The vicarage in Dallington was a pleasant sort of place if one liked screaming children and having no space for one’s own thoughts. Charlotte sat outside in a crude swing that Mr. Wilson, the current vicar, had fashioned. Her feet swung back and forth, sweeping the grass to and fro.

Charlotte Browne had lived in this place for most of her life. Her father had been the previous vicar and although he had died four years earlier, thankfully Charlotte had been allowed to stay as a tenant of the current vicar and his wife.

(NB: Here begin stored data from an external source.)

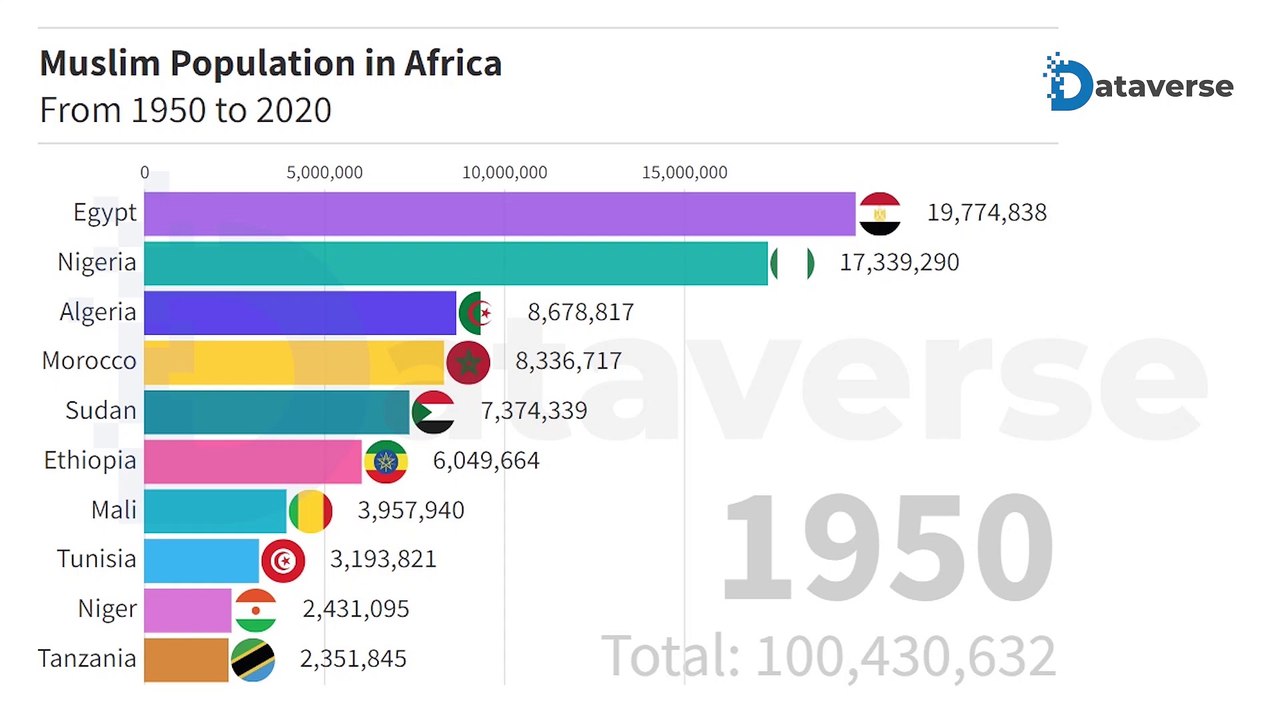Click the Tanzania flag icon

point(253,659)
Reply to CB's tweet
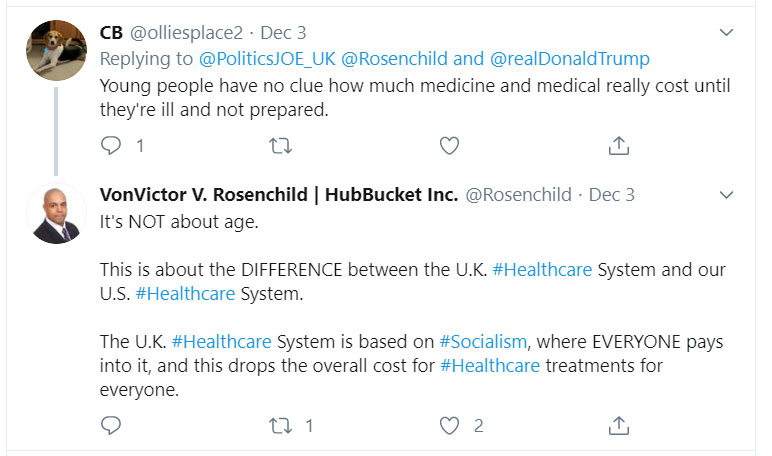 tap(111, 146)
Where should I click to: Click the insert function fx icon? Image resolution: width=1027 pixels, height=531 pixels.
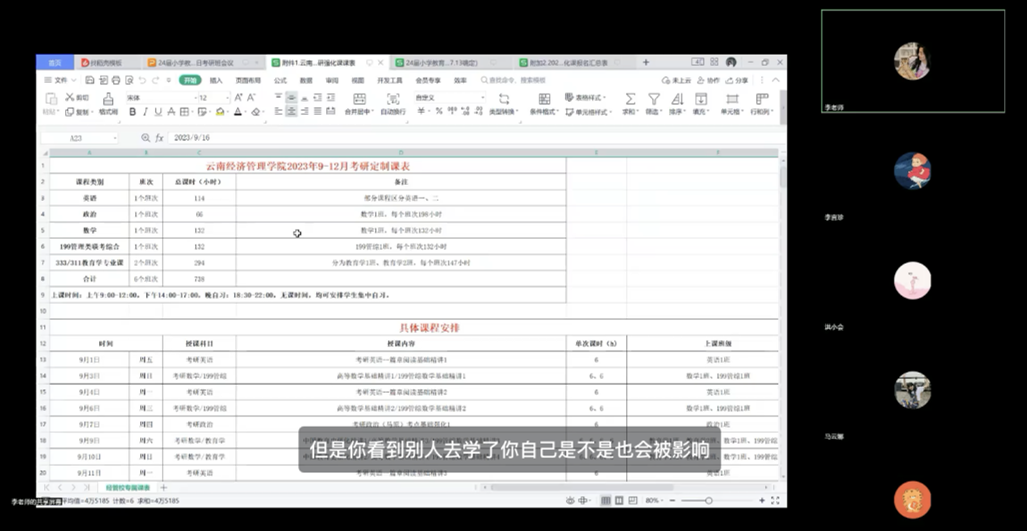pyautogui.click(x=159, y=138)
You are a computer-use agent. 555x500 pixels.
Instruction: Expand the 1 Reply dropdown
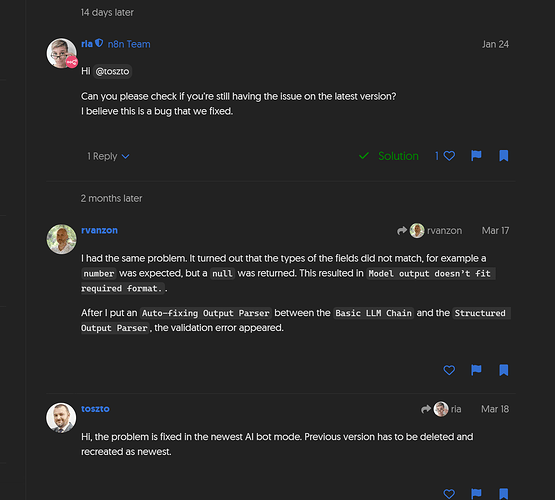[108, 156]
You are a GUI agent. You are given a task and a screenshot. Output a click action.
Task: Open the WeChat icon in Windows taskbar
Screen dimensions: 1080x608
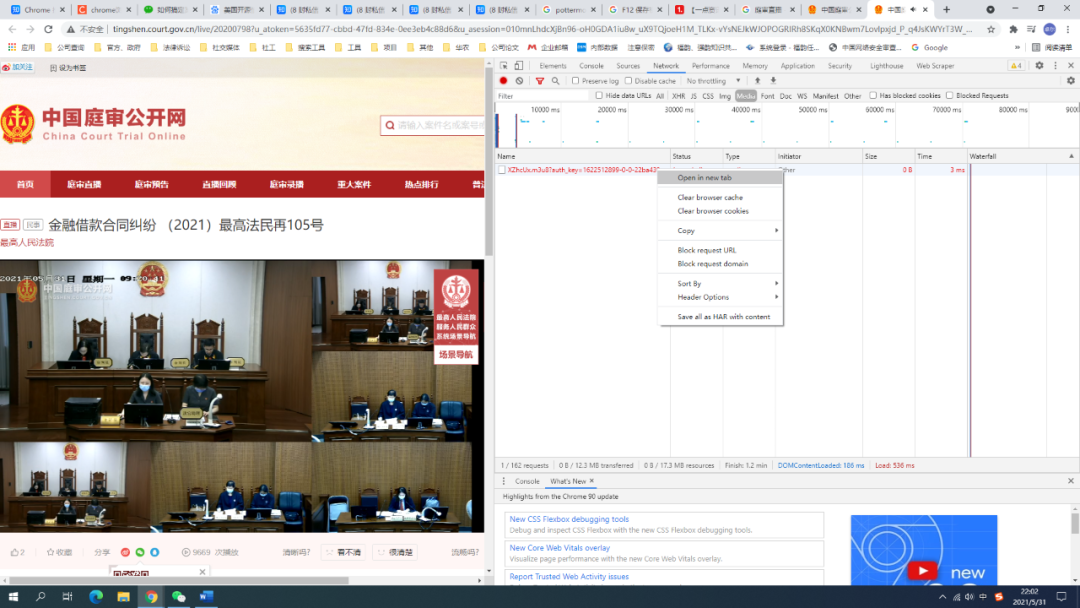point(179,597)
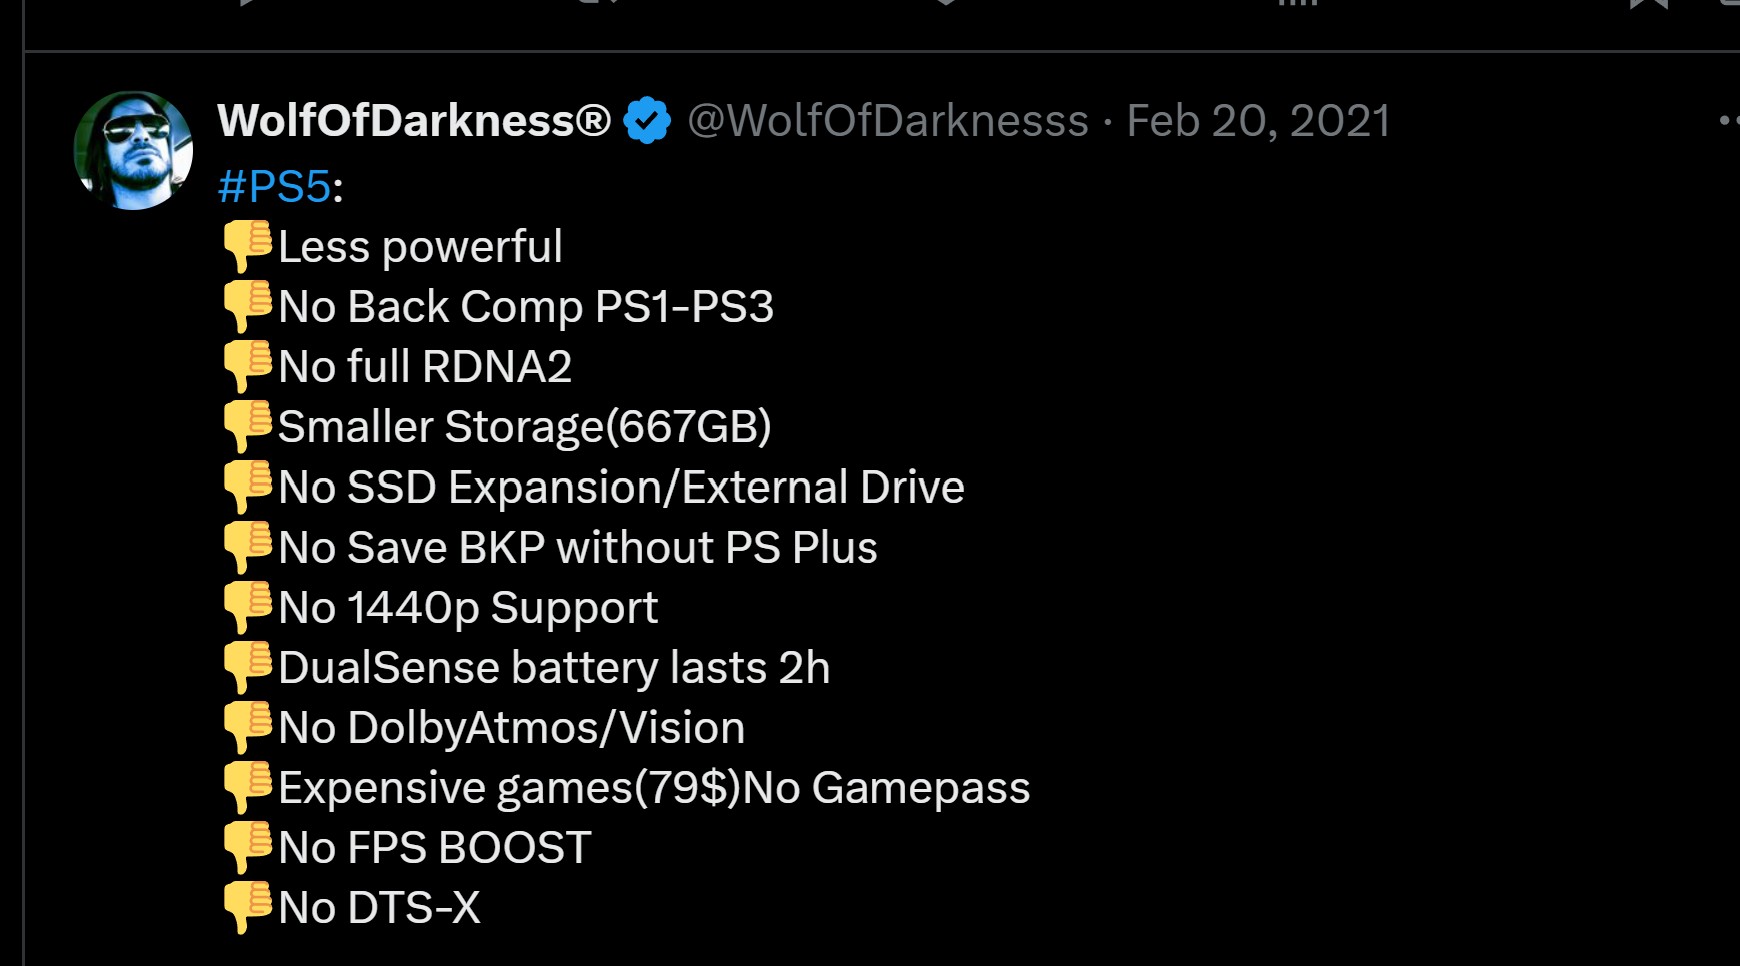1740x966 pixels.
Task: Open the Feb 20, 2021 tweet permalink
Action: pyautogui.click(x=1257, y=120)
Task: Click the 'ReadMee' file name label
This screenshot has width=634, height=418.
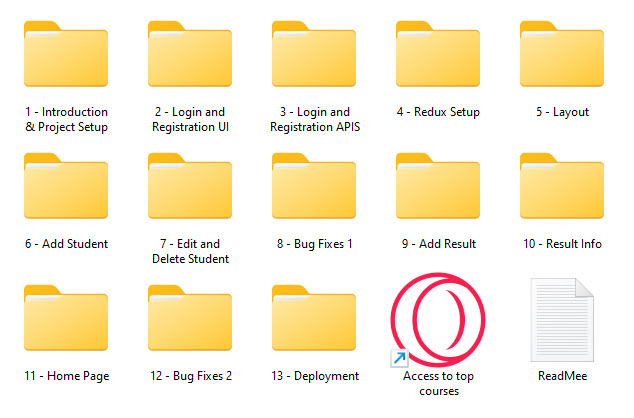Action: click(x=562, y=376)
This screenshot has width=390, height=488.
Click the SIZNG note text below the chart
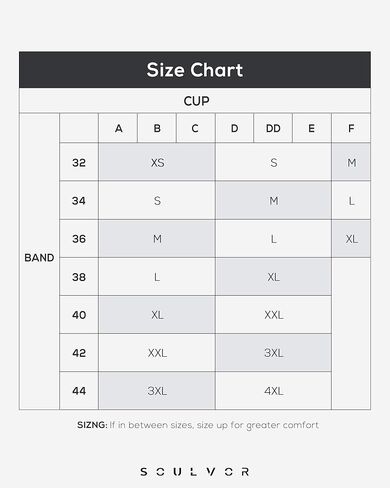pos(198,425)
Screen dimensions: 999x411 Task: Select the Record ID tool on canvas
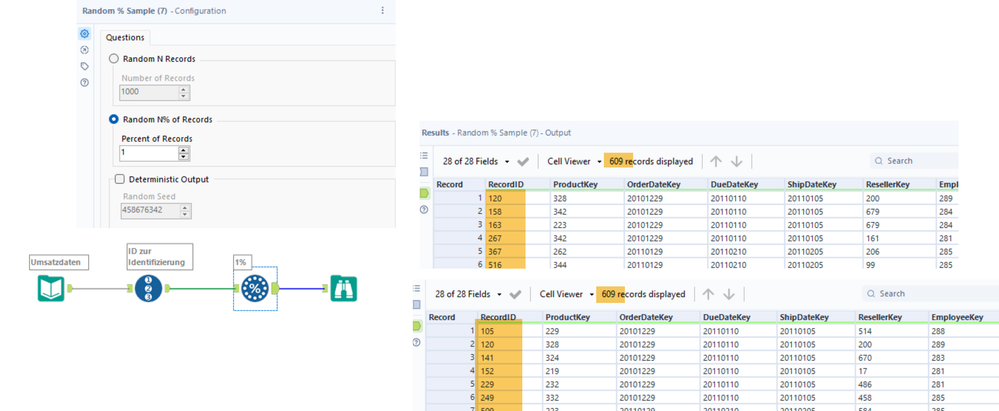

The downside to that was that she spent a good deal of time helping Mrs. Wilson attend to her brood. As much as Charlotte longed to have children, she prayed fervently that they would not be the same sort as the vicar’s offspring. She could hear the children howling about some perceived injustice even as she sat outside.

She looked down at the letter. News had been slow to trickle in after the battle at Waterloo. In her hand she held the fate of her beloved brother Charles. It was one she had feared would come when the papers announced the end of the war but no word had come from her brother.

He was gone, dead on a battlefield somewhere. News of his death had finally trickled down to her, almost as if by happenstance. A tear rolled down her cheek as she promised her brother that she had not forgotten him as it seemed so many had.

Charlotte held the small clutch of letters she had received, including the last that informed her that her brother’s body was on the way home. That letter had been a bittersweet surprise. She had assumed her brother, a soldier of no great rank, would be left on the battlefield as so many others had. It was a kindness that she thought the lord himself must have visited on her.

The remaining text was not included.